--- The exercise ---
Please repeat the lines from the start of the records up to and including the line with "pyautogui.click(x=302, y=114)", substituting "Launch" for every "Open" and changing nothing else. Leave the pictures out of your answer.

Records for locating displayed items
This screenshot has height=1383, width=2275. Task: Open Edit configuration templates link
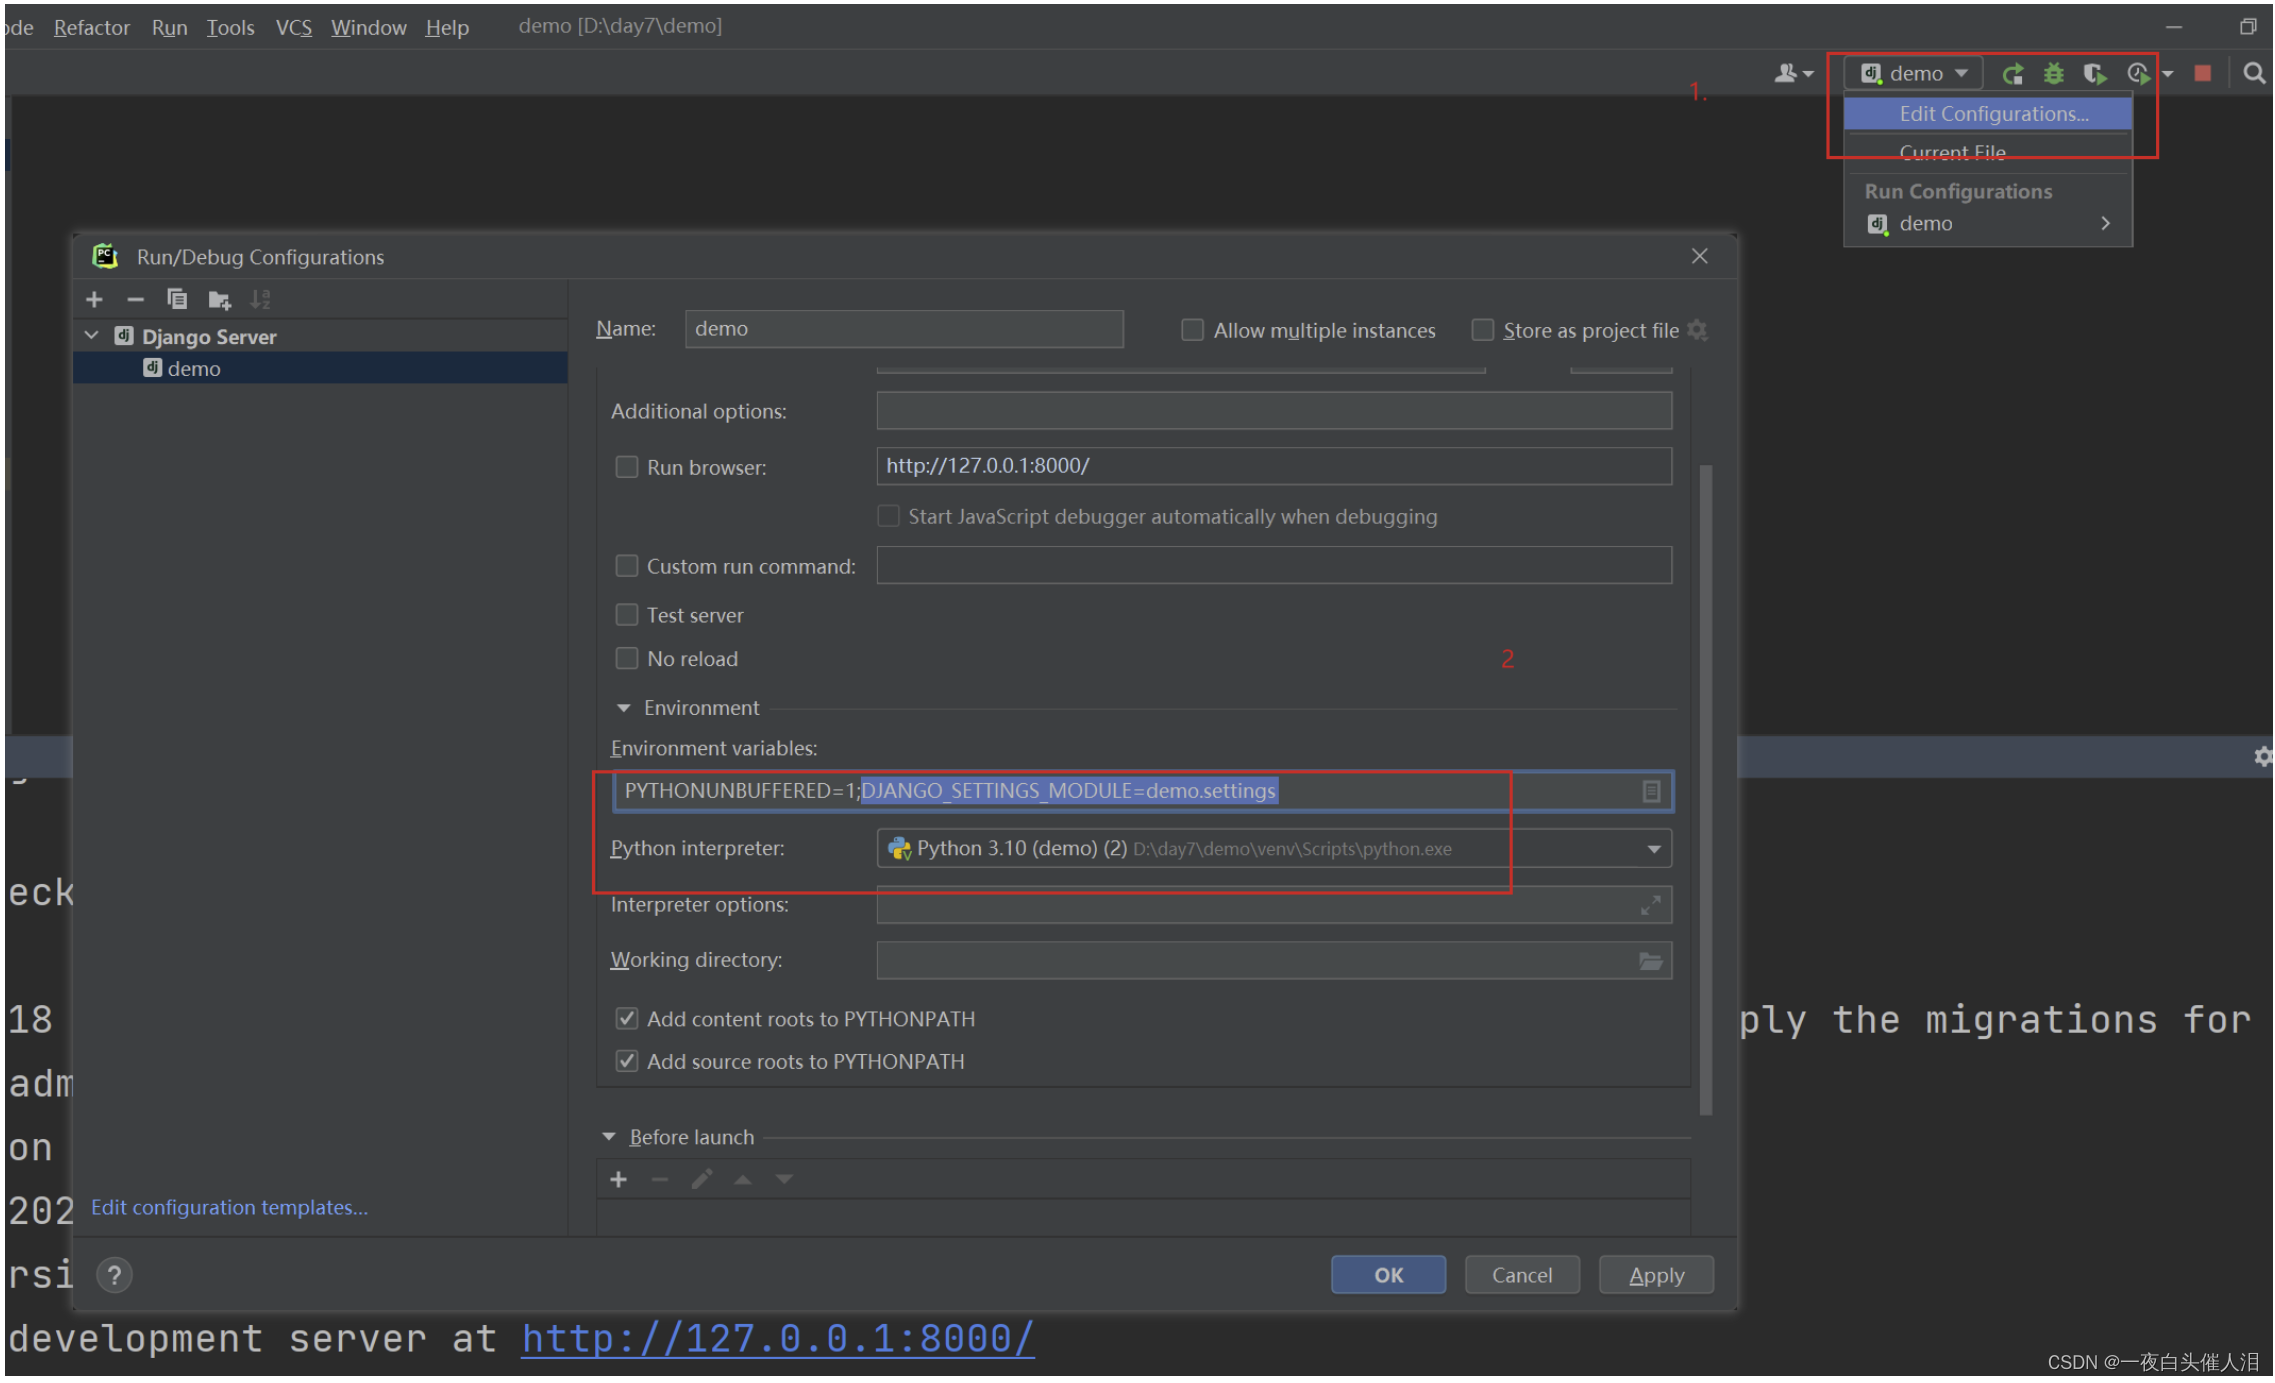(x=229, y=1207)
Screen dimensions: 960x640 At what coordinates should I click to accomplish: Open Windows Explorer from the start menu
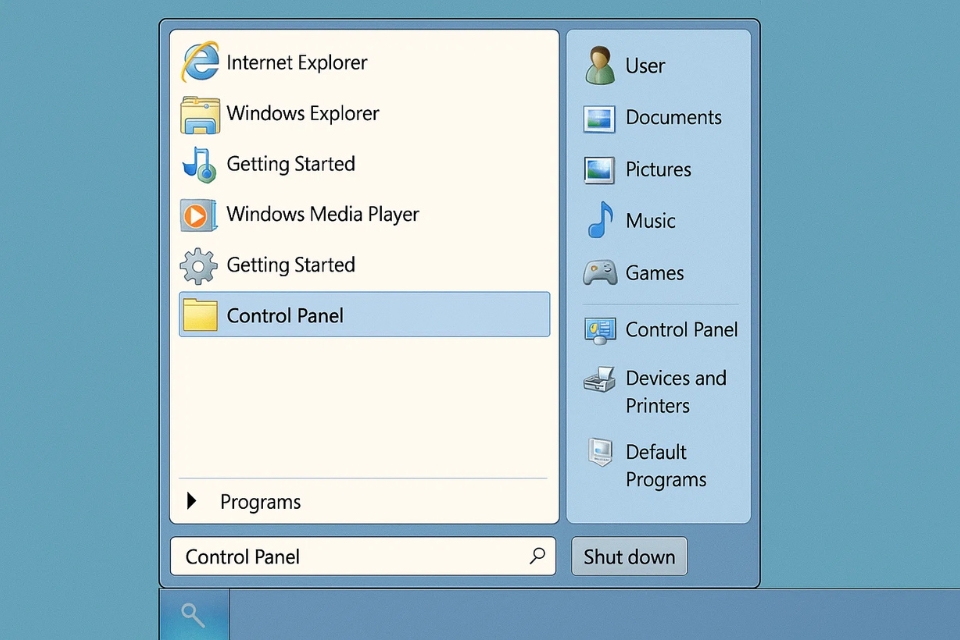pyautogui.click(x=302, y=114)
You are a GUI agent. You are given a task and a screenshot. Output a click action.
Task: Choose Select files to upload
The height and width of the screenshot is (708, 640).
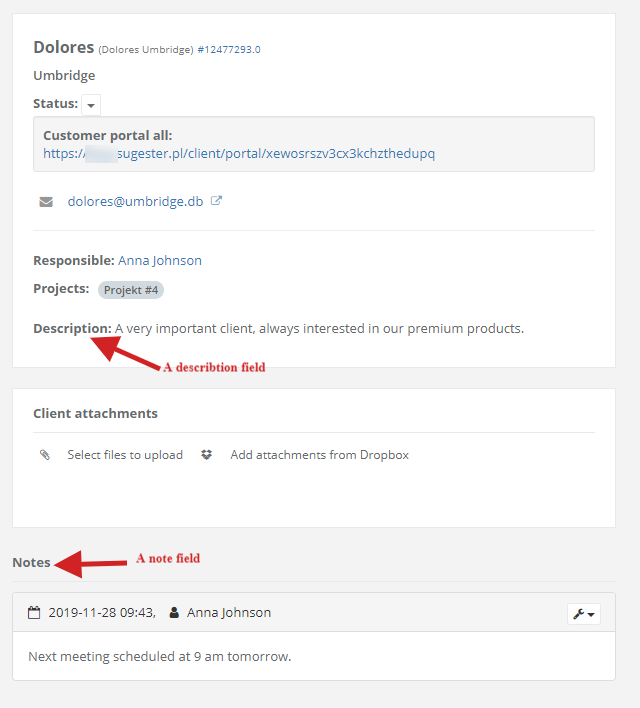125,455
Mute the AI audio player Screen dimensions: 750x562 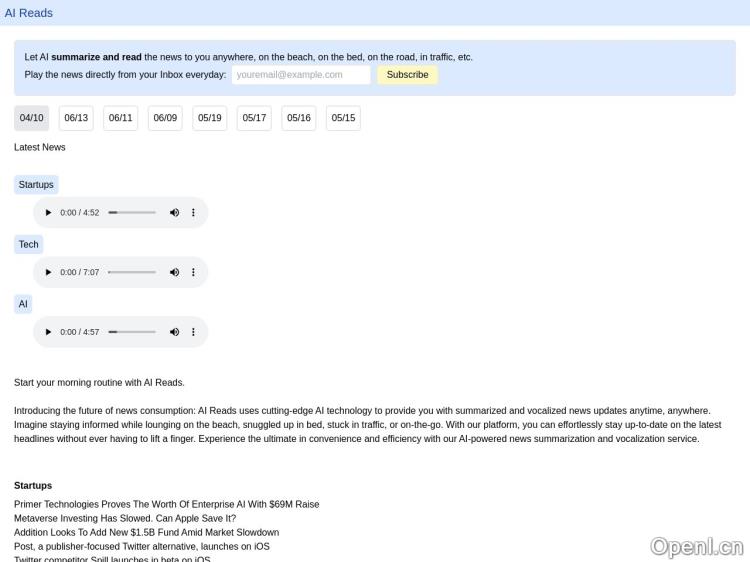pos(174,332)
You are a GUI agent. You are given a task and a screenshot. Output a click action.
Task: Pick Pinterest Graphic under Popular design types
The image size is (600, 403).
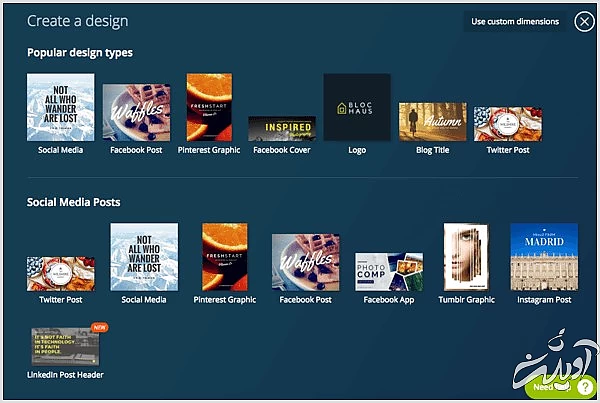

--- Answer to the exercise ---
This screenshot has height=1383, width=2275. Task: Launch Edit configuration templates link
(x=229, y=1207)
Screen dimensions: 960x640 At what coordinates should I click to accomplish: Launch Windows Explorer from the start menu
pyautogui.click(x=302, y=114)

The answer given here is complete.